# PROBLEM
Copy, from the data below, every line that has "About" in it.

# GIVEN ENTRIES
Start of Block
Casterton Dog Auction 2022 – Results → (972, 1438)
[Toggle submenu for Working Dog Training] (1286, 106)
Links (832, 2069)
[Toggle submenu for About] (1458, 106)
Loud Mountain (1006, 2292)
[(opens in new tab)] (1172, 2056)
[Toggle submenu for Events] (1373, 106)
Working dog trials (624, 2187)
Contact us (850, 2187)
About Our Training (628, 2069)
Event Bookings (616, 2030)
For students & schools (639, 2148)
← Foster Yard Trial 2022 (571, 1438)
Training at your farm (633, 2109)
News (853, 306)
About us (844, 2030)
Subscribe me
End of Block
# TASK OUTPUT
[Toggle submenu for About] (1458, 106)
About Our Training (628, 2069)
About us (844, 2030)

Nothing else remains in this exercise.